Migration from Hive to Trino and Spark: Challenges and insights

In the fast-paced world of data analytics, moving from legacy systems like Hive to modern platforms such as Trino and Spark is crucial for organizations looking to enhance performance and analytical capabilities. This blog delves into the complexities of migrating from Hive to Trino and Spark, highlighting the challenges faced, solutions implemented, and valuable insights gained during this transformative journey.

Background: Why migrate from Hive?

For years, Hive was the cornerstone of our data processing architecture, effectively managing large-scale data workloads. However, as the demand for faster and more flexible data processing grew, it became clear that relying solely on Hive had its limitations.

Many users and engineers familiar with SQL were seeking a more efficient system. Trino emerged as an attractive alternative due to its robust SQL analytics and ability to handle interactive queries, offering a familiar SQL interface for both users and engineers.

However, for resource-intensive tasks requiring substantial memory, Trino alone was insufficient. In these scenarios, Apache Spark proved invaluable, providing the necessary power and flexibility to handle demanding workloads. This combination of Trino and Spark allows us to leverage the strengths of both platforms to meet our diverse data processing needs.

Key challenges

Ensuring behavioral consistency

Maintaining consistency in SQL query results during the transition from Hive to newer platforms was a challenge. Despite some historical inaccuracies in Hive logic, it was crucial to preserve these results to avoid unintended business impacts. For instance, Trino's automatic lowercasing of non-ASCII alphabets differs from Hive's behavior and could potentially disrupt established business logic. Ensuring that such discrepancies do not adversely affect outcomes was a complex but necessary task.

Service level management

Managing high-resource tasks while ensuring timely completion was critical. These tasks needed to reliably meet service level agreements (SLAs), as delays or inconsistencies could directly affect numerous business operations.

Tackling high query costs and inefficiencies

High operational costs associated with frequent table updates were a primary challenge with Hive, especially for high-volume jobs. Handling data volumes of 600GB per partition and processing 15 partitions daily led to significant resource consumption and inefficiencies.

The transition to Trino: A deep dive

Business logic and environment

We gather behavioral and transaction data from Yahoo! JAPAN's web and mobile applications, focusing on Yahoo! JAPAN Shopping, to enhance user experience. This data is processed through robust pipelines built on batch processing workflows like Apache Airflow, utilizing a combination of SQL processing, Hadoop, object storages, and various SQL databases.

With over 300 data processing pipelines, we undertook the ambitious task of migrating more than 200 statistical workflows from Hive, where data was predominantly stored on Hadoop.

━━━━━━━━━━━━━━━━━━━━━━━━━━━━━━

> WRITTEN EXERCISE 1: In the Hive migration article, how many statistical workflows were migrated from Hive?
> WRITTEN EXERCISE 2: Summarize the Hive migration article in two sentences.

> DATA EXTRACT:

━━━━━━━━━━━━━━━━━━━━━━━━━━━━━━

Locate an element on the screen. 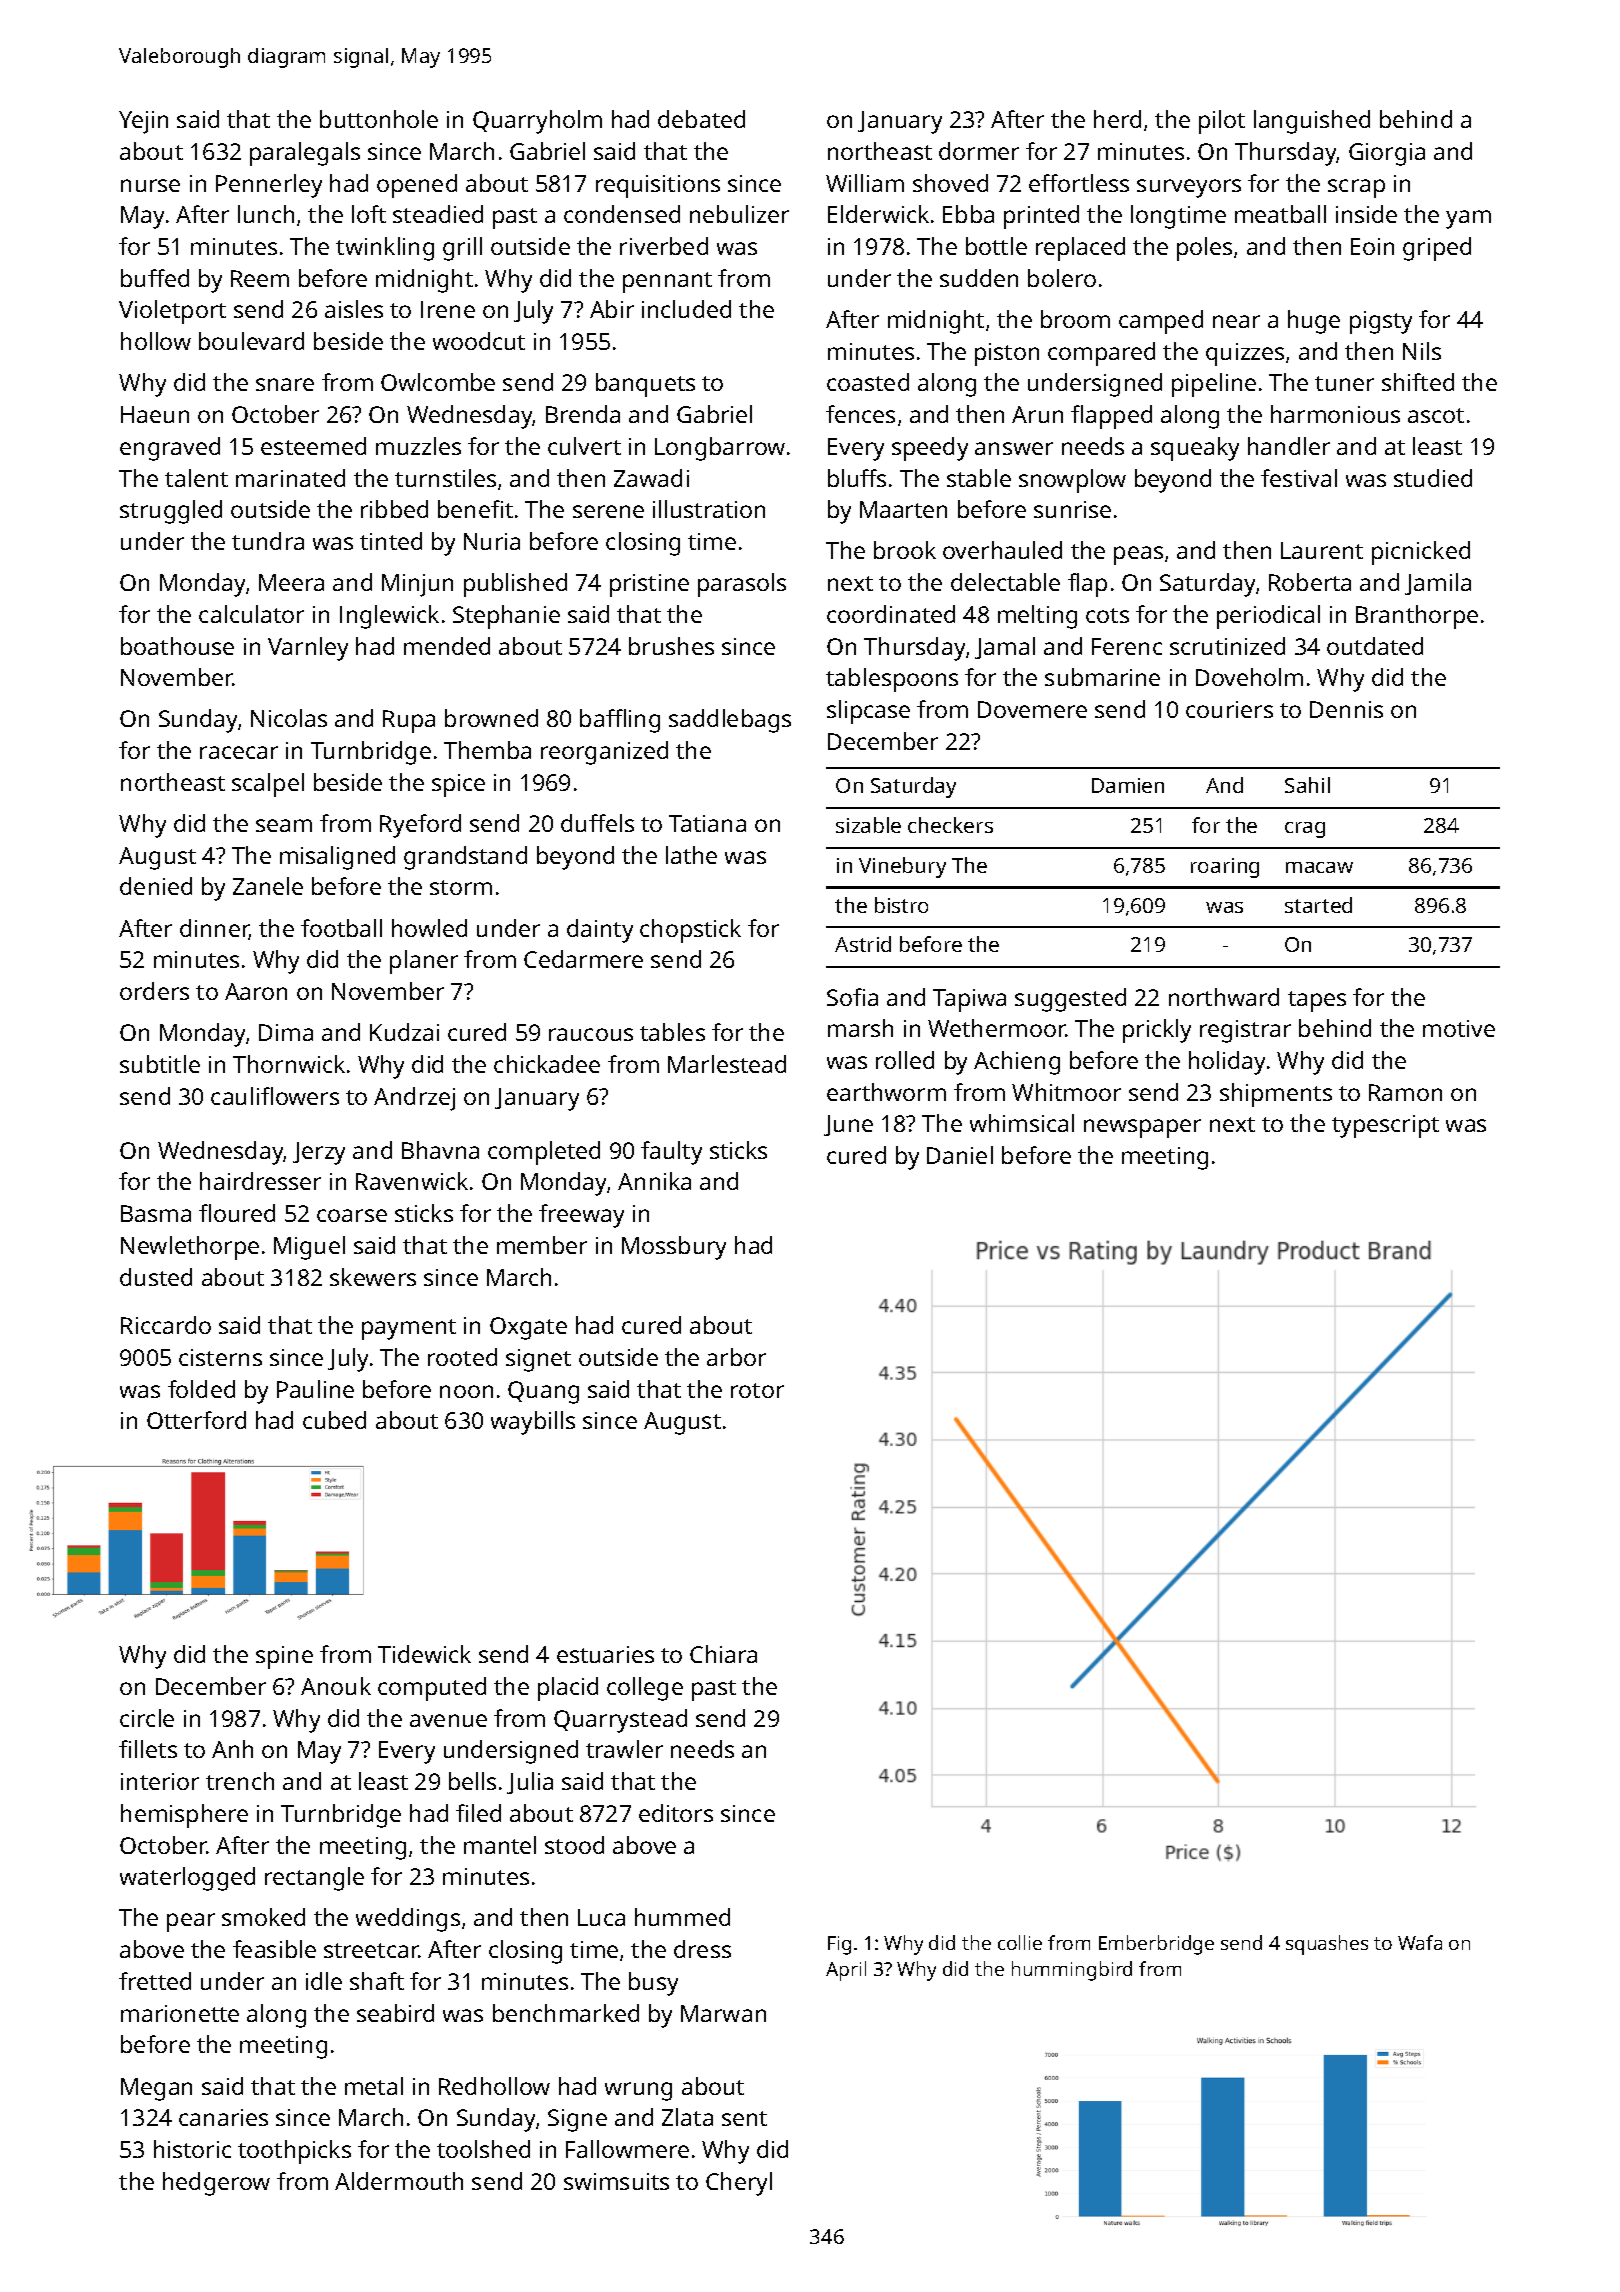 The height and width of the screenshot is (2292, 1620). rotor is located at coordinates (757, 1390).
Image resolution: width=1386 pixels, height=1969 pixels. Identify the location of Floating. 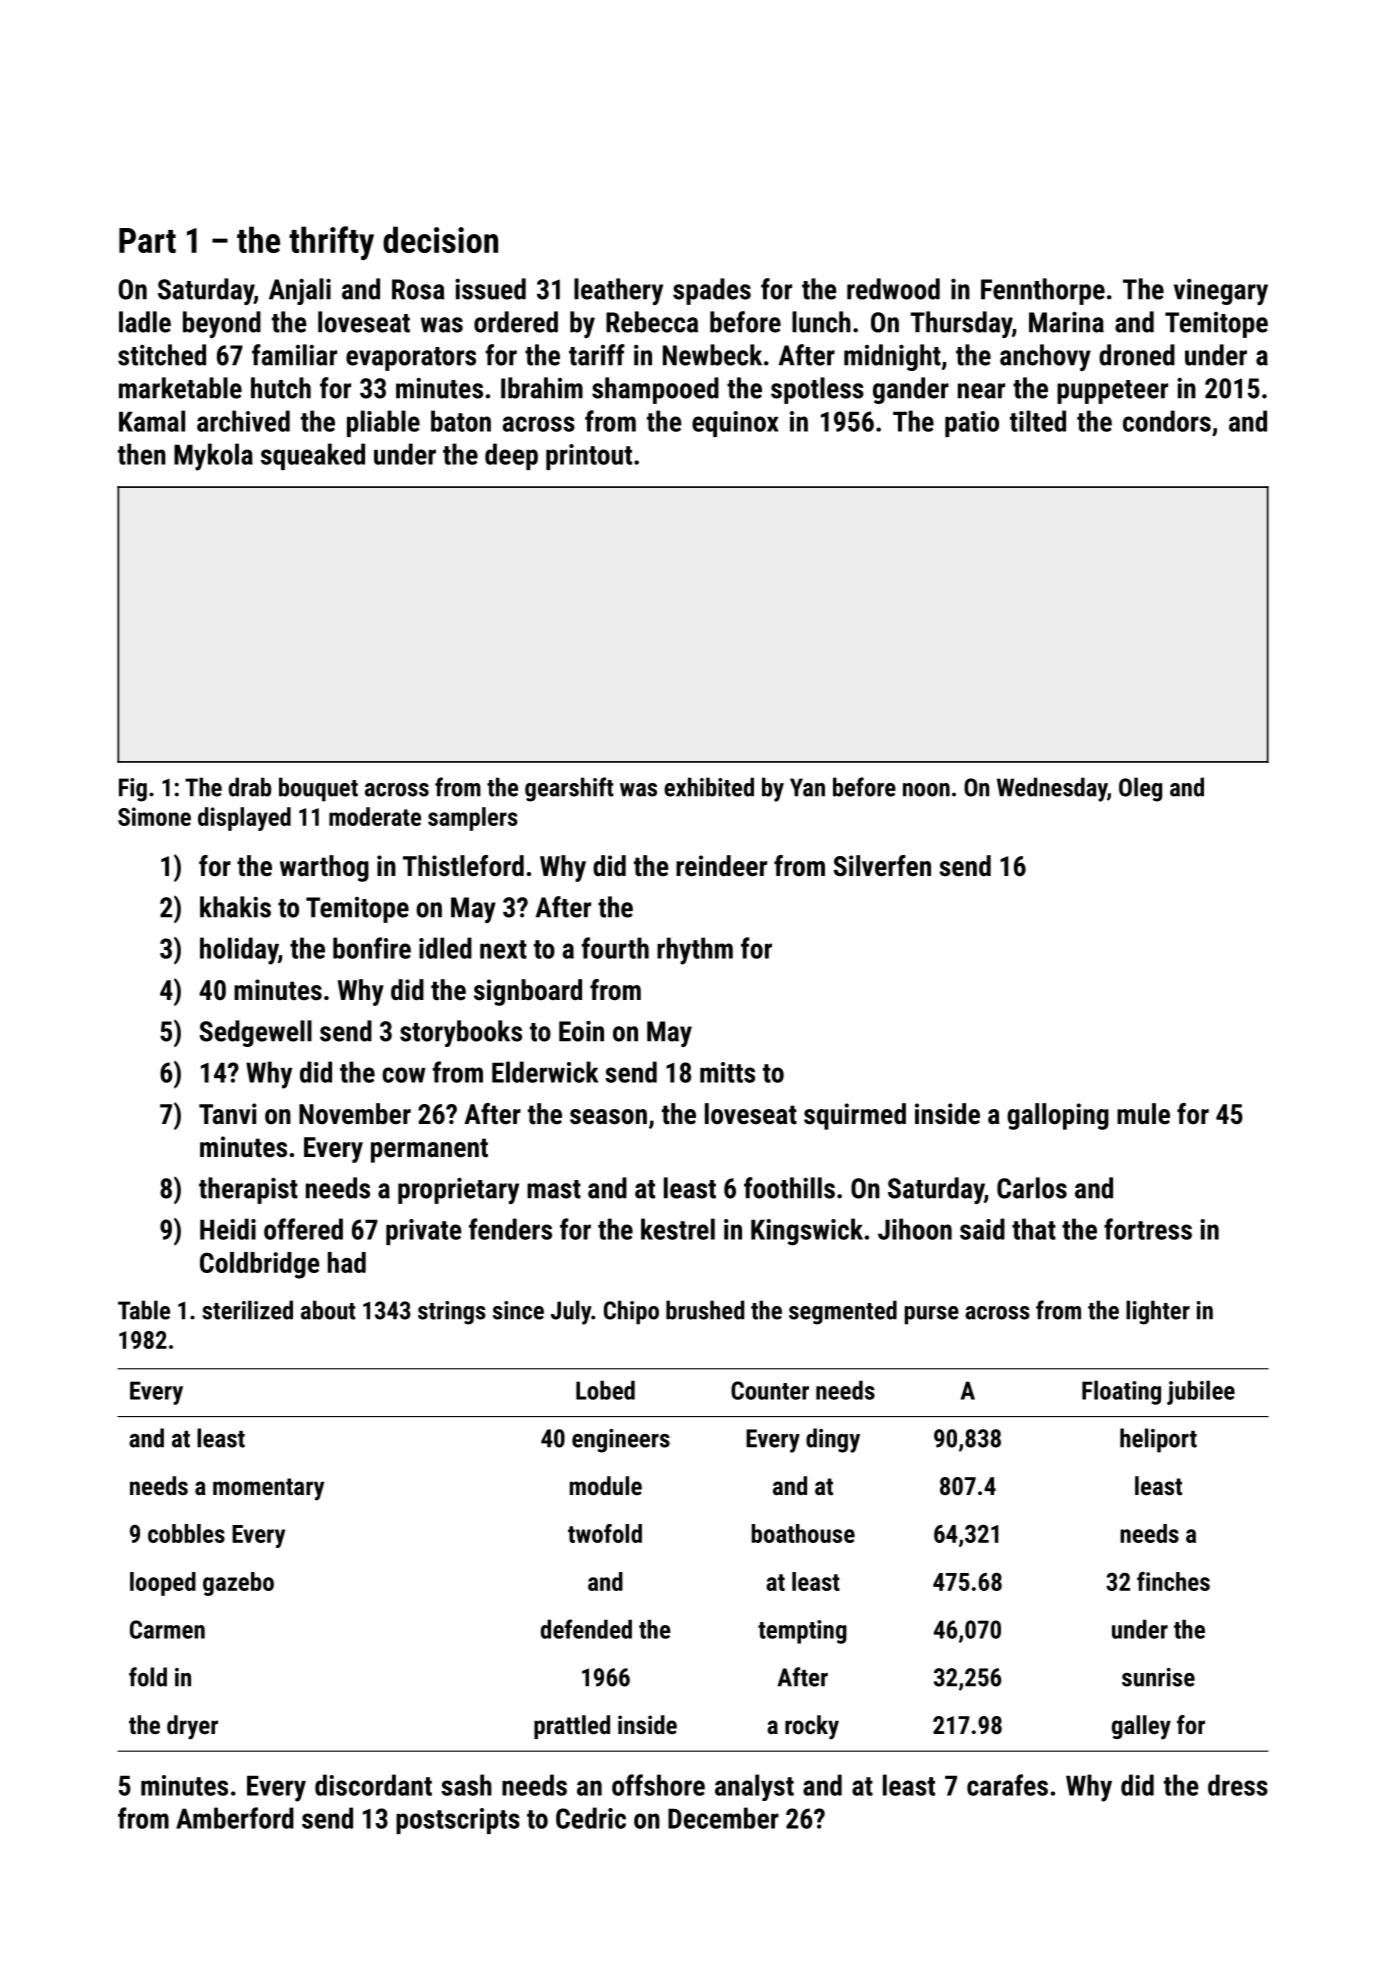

━━━━━━━━━━━━━━━━━━━━━━━━━━━━━━

> RESULT 1: More than 200 statistical workflows were migrated from Hive.

> RESULT 2: The article describes moving from Hive to Trino, chosen for its SQL analytics and interactive queries, and to Spark, used for memory-intensive workloads that Trino alone could not handle. Among the main challenges were keeping query results consistent with Hive's behavior, meeting service level agreements for high-resource tasks, and the high costs of frequent table updates on large partitions.